A weird in-air experience for passengers traveling from the Canary Islands in Spain to the Netherlands on May 29 ended tragically. The Transavia flight was forced to land in Faro, Portugal, after passengers began fainting and vomiting in reaction to the overpowering smell of another passenger, 58-year-old Russian rocker Andrey Suchilin. “It was like he hadn’t washed himself for several weeks,” Belgian passenger Piet van Haut said.

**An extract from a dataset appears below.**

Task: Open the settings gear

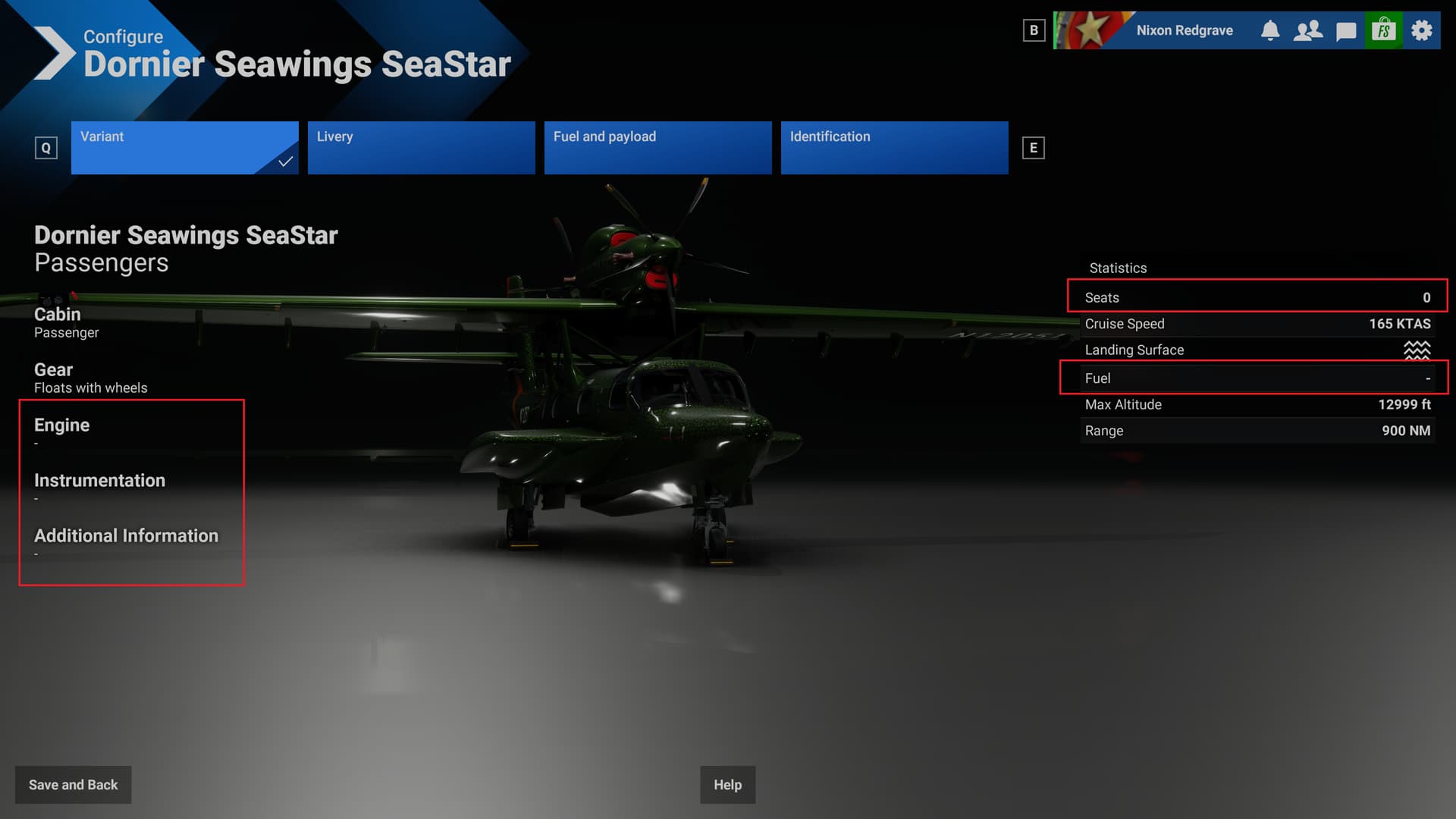Action: click(x=1421, y=30)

CBS News reported that Suchilin had sought medical attention in Spain and was given antibiotics for an “ordinary beach infection.” Taken to a hospital in Portugal, his condition deteriorated, and he was diagnosed with tissue necrosis. Doctors induced a coma and performed several surgeries, but his wife reported on his Facebook page that he died on Jun. 25. The airline assured fellow passengers that “there has been no risk of infection.”
LUCKY!
Kyle McAleer, 20, a Chicago Cubs fan from Iowa, adopted a goofy “rally cap” idea from former Cubs player Starlin Castro a few years ago – a plastic bucket. But no one’s laughing now: As McAleer and his family watched a game from seats under Wrigley Field’s manual scoreboard on Jul. 24, a 6- to 8-inch metal pin fell out of the board and onto McAleer’s head, where he had only moments earlier secured the bucket. Although he suffered a cut requiring five staples, McAleer is crediting the bucket for saving his life: “It might have fractured my skull. It definitely could have been fatal. I am extremely lucky,” he told the Associated Press. Cubs spokesman Julian Green said the incident has been ruled an accident, not a structural issue, and the team has sent McAleer some swag, including a jersey.